Suppose you buy a recreational property, a weekend retreat, out in the jungle of Panama. You take your family and friends there and it is just paradise. You’re happy right?
Then, your neighbor who has been living there for many years, or perhaps bought his property after you bought yours. That aspect is not really important as far as I was told. But, your neighbor decides to make some money by slaughtering hogs, and melting them down for the lard. He cooks them over fires that are partially fueled with the parts of the hog that he does not want, so the smell is indescribably bad. Maybe he burns an old truck tire once in a while.
Unfortunately he lives upwind of you, and now your property is virtually uninhabitable. Certainly your family wants no part of it.
Under US law, as far as I understood this story, you have recourse. You can get your neighbor to stop being a nuisance.
But, also as far as I understood, the Panamanians could not grasp what the problem was. Of course he can do whatever he wants. It’s his property. How can you tell your neighbor not to do what he wants to do on his own land?
I heard the story many years ago and obviously I may not of completely understood it. But I present it here as a possible example of different attitudes in different cultures.
Therefore, I personally think that, even though I may not agree with how other people do something, I feel that almost always, I should try hard to let them do it, if that is the norm for their culture.
Of course, their attitude is almost certainly, of course you let me do it! What business is it of yours? And I know plenty of Americans who would not just bristle, but would probably pop a blood vessel, if they thought someone in another country was going to tell them what to do.
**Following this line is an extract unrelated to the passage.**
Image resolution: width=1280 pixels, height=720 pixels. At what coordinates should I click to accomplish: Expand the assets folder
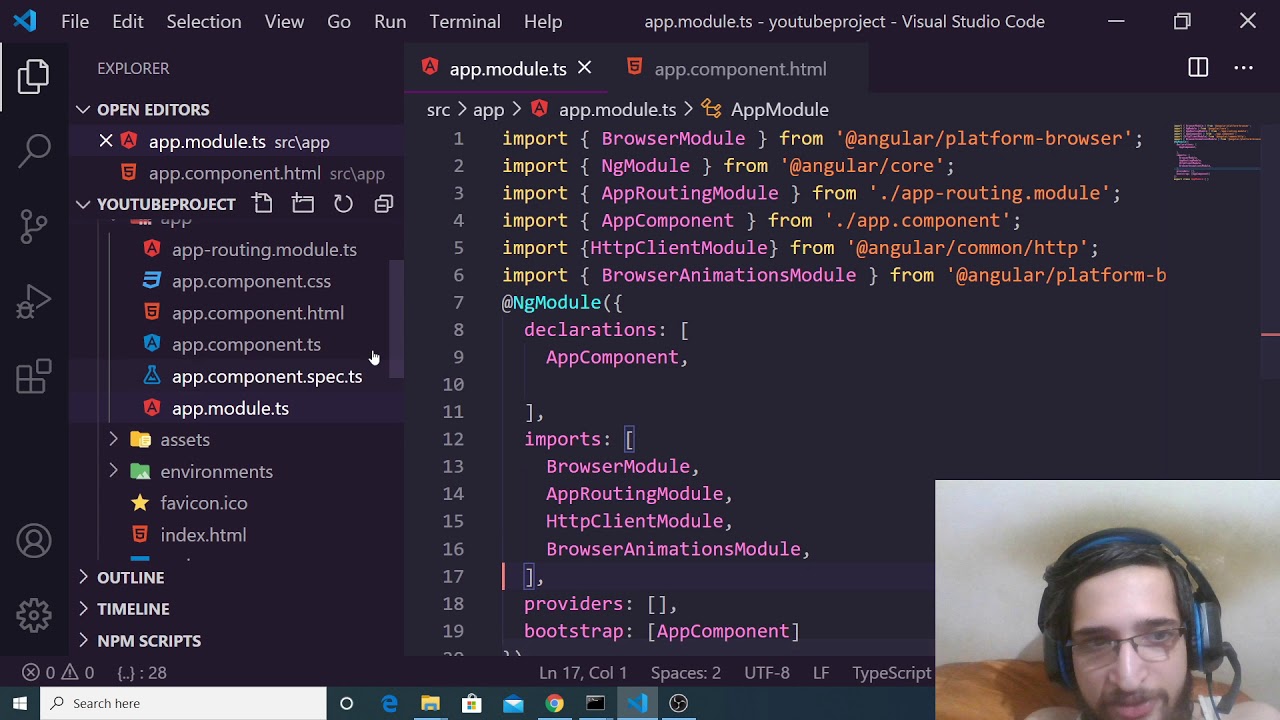(x=113, y=440)
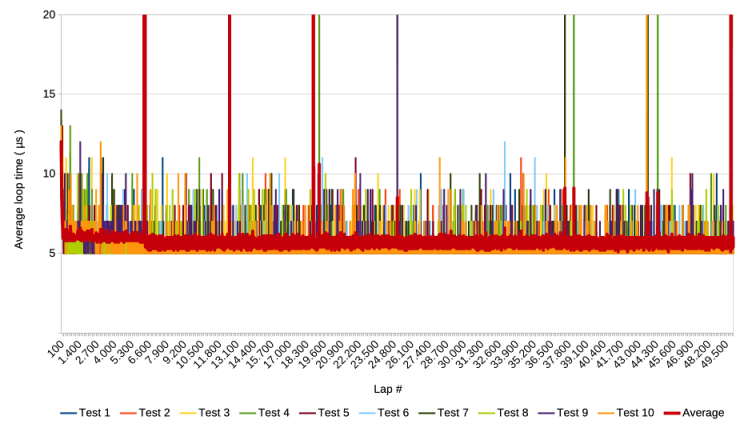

Those who know me will be quite aware that, refusing to give women equal rights, or refusing to educate women, or killing all the girl children, the dangerous idiots not doing an adequate job of cleaning up the nuclear mess in Japan, and many other things, I would continue to hope to change.
But, it may not always be self-evident to other people, that in order for me to have freedom to do what I want, I need to respect a great deal of freedom, in others.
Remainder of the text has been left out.